No specific medications exist to treat ependymomas. Conventional chemotherapeutic agents that have shown efficacy in other CNS neoplasms, such as temozolomide, have shown some promise in treating patients with recurrent ependymoma, but are not routinely recommended. [69]

However, there are a number of active clinical trials that are exploring the use of a variety of drug classes for their efficacy in ependymoma, particularly in pediatric patients with recurrent disease. Immunotherapies, tyrosine kinase inhibitors, and angiogenesis inhibitors have shown promising results in preclinical experiments, but have not demonstrated benefit in any clinical trials to date. [13]    

 While medications are not a central part of curative treatment for ependymoma, they play a role in managing associated symptoms. For seizure control in supratentorial ependymomas, patients are usually started on levetiracetam (Keppra), phenytoin (Dilantin), or carbamazepine (Tegretol).
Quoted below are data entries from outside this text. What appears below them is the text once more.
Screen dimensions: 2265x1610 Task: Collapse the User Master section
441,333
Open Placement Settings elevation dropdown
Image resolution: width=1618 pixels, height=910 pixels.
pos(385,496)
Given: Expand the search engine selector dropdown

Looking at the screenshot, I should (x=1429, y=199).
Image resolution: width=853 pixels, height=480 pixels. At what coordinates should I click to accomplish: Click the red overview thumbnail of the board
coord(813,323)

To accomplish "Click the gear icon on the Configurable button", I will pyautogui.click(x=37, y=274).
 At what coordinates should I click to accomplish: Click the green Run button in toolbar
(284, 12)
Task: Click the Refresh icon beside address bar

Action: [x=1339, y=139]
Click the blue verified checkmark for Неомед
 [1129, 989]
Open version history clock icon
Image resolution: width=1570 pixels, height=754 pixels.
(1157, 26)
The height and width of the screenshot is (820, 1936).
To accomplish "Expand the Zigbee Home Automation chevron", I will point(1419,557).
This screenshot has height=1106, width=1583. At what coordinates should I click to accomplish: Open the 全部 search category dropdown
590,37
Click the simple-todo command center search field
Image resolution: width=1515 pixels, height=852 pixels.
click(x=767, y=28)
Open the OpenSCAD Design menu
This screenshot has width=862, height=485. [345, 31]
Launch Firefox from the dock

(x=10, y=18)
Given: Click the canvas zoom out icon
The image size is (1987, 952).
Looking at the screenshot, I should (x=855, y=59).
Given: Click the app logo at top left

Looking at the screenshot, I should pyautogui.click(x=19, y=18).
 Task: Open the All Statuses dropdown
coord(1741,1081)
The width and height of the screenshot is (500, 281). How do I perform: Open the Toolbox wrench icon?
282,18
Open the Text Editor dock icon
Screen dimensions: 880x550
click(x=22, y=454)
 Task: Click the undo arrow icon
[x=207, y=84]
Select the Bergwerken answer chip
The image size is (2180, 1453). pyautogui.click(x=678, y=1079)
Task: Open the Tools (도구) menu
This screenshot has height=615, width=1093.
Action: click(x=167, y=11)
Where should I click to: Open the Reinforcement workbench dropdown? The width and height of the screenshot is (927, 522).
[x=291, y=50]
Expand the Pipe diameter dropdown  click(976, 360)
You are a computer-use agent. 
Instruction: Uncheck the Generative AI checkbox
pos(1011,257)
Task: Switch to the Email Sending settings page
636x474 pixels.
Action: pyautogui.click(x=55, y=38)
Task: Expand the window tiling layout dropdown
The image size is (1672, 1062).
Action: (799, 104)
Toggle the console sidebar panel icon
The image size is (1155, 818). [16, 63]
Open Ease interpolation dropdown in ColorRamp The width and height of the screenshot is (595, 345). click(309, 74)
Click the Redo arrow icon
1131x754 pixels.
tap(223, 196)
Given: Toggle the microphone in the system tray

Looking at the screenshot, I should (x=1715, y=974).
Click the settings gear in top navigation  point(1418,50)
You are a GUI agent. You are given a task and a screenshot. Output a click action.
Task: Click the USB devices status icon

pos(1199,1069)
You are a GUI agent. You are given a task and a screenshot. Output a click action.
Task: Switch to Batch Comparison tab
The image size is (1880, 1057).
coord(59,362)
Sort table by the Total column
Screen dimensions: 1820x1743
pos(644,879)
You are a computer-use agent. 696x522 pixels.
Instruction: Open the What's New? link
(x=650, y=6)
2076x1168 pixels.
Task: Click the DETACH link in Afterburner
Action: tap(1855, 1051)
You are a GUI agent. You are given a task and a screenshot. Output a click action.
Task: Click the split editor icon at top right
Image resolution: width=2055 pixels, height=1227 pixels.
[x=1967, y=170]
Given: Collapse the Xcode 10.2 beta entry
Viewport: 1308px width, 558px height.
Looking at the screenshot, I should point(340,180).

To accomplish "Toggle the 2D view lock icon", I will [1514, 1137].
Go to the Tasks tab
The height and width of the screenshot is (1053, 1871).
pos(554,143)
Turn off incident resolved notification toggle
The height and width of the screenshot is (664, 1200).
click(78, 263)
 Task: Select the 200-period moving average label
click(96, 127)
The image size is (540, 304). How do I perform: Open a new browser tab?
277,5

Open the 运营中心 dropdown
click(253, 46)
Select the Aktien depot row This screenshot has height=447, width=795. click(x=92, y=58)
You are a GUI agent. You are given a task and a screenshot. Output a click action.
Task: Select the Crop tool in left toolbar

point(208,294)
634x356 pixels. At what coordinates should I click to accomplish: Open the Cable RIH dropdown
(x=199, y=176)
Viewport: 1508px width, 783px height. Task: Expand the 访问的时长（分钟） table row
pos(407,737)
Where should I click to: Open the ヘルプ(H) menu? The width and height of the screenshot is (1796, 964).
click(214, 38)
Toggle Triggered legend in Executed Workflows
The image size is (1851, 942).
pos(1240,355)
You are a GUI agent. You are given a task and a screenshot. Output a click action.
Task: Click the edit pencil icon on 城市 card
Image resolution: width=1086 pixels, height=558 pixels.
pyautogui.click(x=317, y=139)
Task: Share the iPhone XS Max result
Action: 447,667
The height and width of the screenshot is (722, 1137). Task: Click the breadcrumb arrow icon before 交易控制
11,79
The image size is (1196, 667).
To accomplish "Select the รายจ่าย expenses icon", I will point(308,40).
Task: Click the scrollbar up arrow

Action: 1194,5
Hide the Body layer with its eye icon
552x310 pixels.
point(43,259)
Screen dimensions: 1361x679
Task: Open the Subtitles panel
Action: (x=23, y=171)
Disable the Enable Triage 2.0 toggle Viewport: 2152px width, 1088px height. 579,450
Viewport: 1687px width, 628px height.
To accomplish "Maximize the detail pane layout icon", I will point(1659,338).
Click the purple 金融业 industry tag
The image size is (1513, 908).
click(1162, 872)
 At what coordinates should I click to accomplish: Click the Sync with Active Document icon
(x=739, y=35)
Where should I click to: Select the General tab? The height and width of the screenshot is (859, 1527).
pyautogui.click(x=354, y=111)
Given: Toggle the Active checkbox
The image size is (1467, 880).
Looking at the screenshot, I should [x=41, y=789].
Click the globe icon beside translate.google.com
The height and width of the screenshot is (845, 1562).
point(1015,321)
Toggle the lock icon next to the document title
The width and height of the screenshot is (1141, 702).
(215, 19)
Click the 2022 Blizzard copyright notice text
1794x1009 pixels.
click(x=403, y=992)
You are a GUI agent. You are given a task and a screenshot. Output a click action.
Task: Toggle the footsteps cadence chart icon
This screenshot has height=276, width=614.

Levetiracetam is often used because it lacks the effects on the P450 system seen with phenytoin and carbamazepine, which can interfere with antineoplastic therapy. Vasogenic cerebral edema is treated with corticosteroids (eg, dexamethasone), generally in combination with an anti-ulcer agent. Corticosteroids also are effective to treat edema associated with intramedullary tumors in the preoperative and postoperative settings.



Class Summary

These agents are used to treat and to prevent seizures.

Levetiracetam (Keppra)

Used as adjunct therapy for partial seizures and myoclonic seizures. Also indicated for primary generalized tonic-clonic seizures. Mechanism of action is unknown.

Phenytoin (Dilantin)

Blocks sodium channels and prevents repetitive firing of action potentials. Effective anticonvulsant and first-line agent in treating partial and generalized tonic-clonic seizures.

Carbamazepine (Tegretol)

Like phenytoin, interacts with sodium channels and blocks repetitive neuronal firing. First-line agent to treat partial seizures and may be used for tonic-clonic seizures as well. Extended release form available, which is administered bid. Serum drug levels should be monitored (ideal range is 4-8 mcg/mL).



Class Summary

These agents reduce peritumoral edema, frequently leading to symptomatic and objective improvement.

Dexamethasone (Decadron)

Postulated mechanisms of action in brain tumors include reduction in vascular permeability, cytotoxic effects on tumors, inhibition of tumor formation, and decreased CSF production.